2000 NOVEMBER
NO.301
KYOTO MEDIA STATION

特集
異業種京都まつり I Tセミナー
〜I Tって何?
e-ビジネスの可能性を秘めて

講師/(株)竹野内情報工学研究所 代表取締役・技術士 竹野内勝次 氏
高度情報化社会において、企業経営を左右するといわれるI T革命。 既存の流通形態が変化し、新しいビジネスモデル企業が登場するなか、これまでのアナログ市場のあり方そのものが大きく揺らぎつつあります。 しかし、I T革命の本当の意味とは、そして、I Tが私たちにもたらすものとは何でしょうか? 中小企業経営にとってのI T導入の必要性を分かりやすく説明していただきました。
I T革命の意義 〜I Tが企業経営にもたらすもの〜

企業の営業力を左右するEC
     I T化の進展の中で、商取引をコンピュータにやらせようという考え方が、EC(電子商取引)です。見積、受注、出荷、納品、請求、入金など、今まで担当者が顧客のところに出向いて行っていた作業を、コンピュータやインターネットを使って電子の力で済ましてしまおうというもので、今ではかなり幅広く普及しています。  ECの普及が企業にどのような影響をもたらすかというと、今まで人間がやっていた事務作業や営業作業を、機械が代わりにやってくれますから、経費削減につながります。  しかし、これではI T活用の効果は5分の1程度にすぎません。営業マンが営業に回っていた範囲というのは限られますが、インターネットを使って宣伝すると、北海道や九州、沖縄などからだけでなく、世界中のお客さまから注文を受けることができる。自社商品の優秀さ、安さ、品質をいかにインターネットのホームページ上で表現できるか、これがこれからの営業力につながってくるでしょう。いままでのように商品を山積みにして、全国の得意先を駆け回るという時代ではないのです。

## 収集データ:
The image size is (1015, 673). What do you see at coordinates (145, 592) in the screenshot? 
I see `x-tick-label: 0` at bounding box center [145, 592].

## 作業課題:
学習用文章に基づき、次の問いに答えてください。
(a) 講師の竹野内勝次氏の肩書きは何と記されていますか。
(b) EC(電子商取引)はどのような考え方であると説明されていますか。
(c) 事務作業や営業作業を機械が代わりに行うことによる経費削減だけでは、IT活用の効果はどの程度にすぎないとされていますか。

## 解答:
(a) (株)竹野内情報工学研究所 代表取締役・技術士
(b) 商取引をコンピュータにやらせようという考え方
(c) 5分の1程度